Ohrigami TM: the art of folding clay on the potter’s wheel

Dick and Dot Moran are great grandchildren of George Ohr. Photo of Dick cradling a CHP Mustache Jug. Dot Moran makes us feel like family with her generous kindness, family signed cards and seafood dinners. Their children have welcomed us and helped us with our booth at the Peter Anderson Festive. We feel so honored and blessed to know them.

After getting married in Florence Italy in 2000, Bill & Pam returned to Greenville, SC and built a wonderful studio together under tall trees behind their home and named it Clark House Pottery LLC. Their pottery is mostly influenced by the designs of the Mission Arts and Crafts movement of the early 1900’s. Their work is one-of-a-kind, hand thrown, sculpted, and decorated art pottery. They make work using earthenware, stoneware, and porcelain clays on the wheel and hand sculpting and then hand glaze each piece with both commercial and custom formatted glazes.

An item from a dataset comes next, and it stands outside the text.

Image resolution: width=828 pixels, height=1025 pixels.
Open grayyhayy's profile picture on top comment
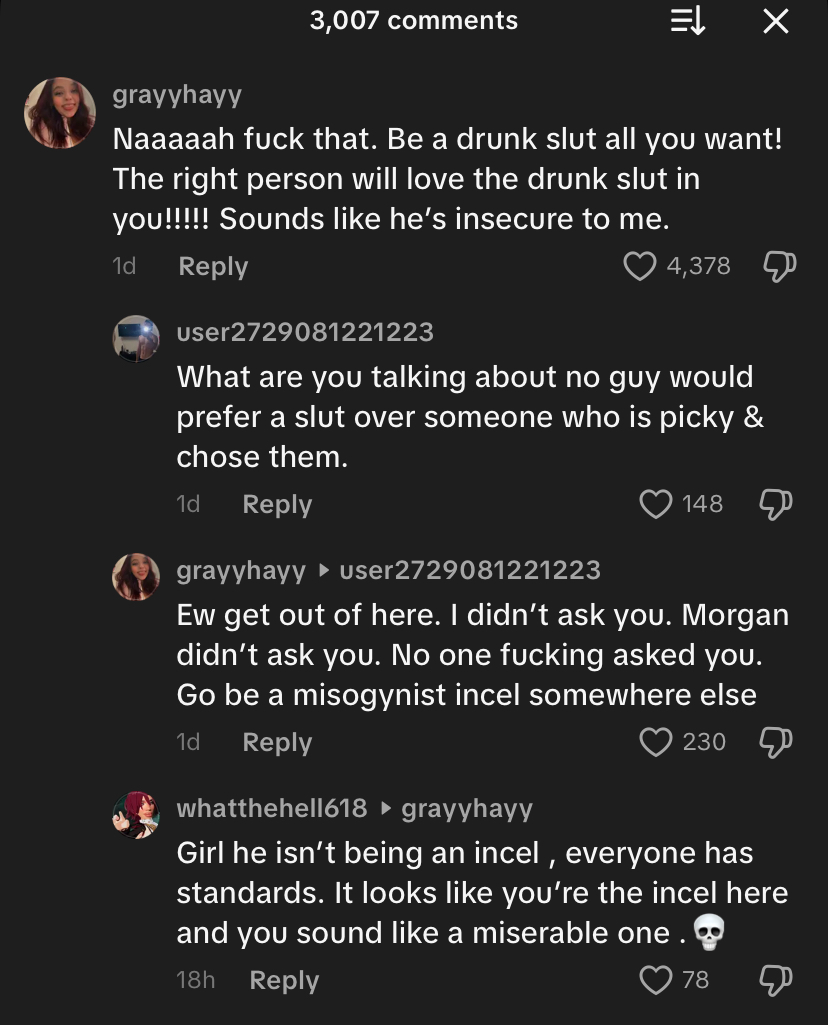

Bill has been making pottery for 55 years and apprenticed with Harding Black in San Antonio, Texas in high school. In 2003, Bill began a new path in clay when he saw a piece of pottery made by George Ohr, the “Mad Potter of Biloxi, Mississippi”. He was determined to discover the mechanical throwing methods on the potter’s wheel that made those light and unusual shapes. Bill has incorporated the method into his own design interpretations and taken it much further.

Pam has been making pottery for 35 years. She enjoys making original designs with flora and fauna using hand building, sculpting, carving, slip trail and surface texture techniques. Pam is known for her twisted clay horse sculptures. Her horse “Shasta” took her into fields and streams to explore nature, study design and dream about making beauty. Pam also enjoys experimenting with glaze recipes and altering familiar ones.

In 2011, the George Ohr family descendants formally, in writing, welcomed both Bill and Pam into their family and thanked them for continuing this type of work. This was an incredible honor! The direct descendants of George Ohr have purchased more than 250 pieces of Bill’s pottery.

Bill & Pam’s art pottery is in the following museum permanent collections: Everson Museum of Art, Syracuse, NY, American Museum of Ceramic Art in California, Dallas Museum of Art, Mississippi Museum of Art, San Angelo Museum of Fine Art in Texas, Newark Museum in New Jersey, Museum of Art and Science in Macon Georgia and in the McKissick Museum of Art, South Carolina, South Carolina State Museum and the Museum of York County.

Their work can be acquired at the Southern Highland Craft Guild Galleries, the Ogden Museum of Southern Art in New Orleans, the Craftsman Guild of Mississippi Gallery in Ridgeland, MS, and South Carolina Artisans Center in Walterboro, SC.

They are thankful to many happy collectors for their encouragement and support of their work and the Ohr descendants that have helped propel them to numerous good milestones in their journey in clay.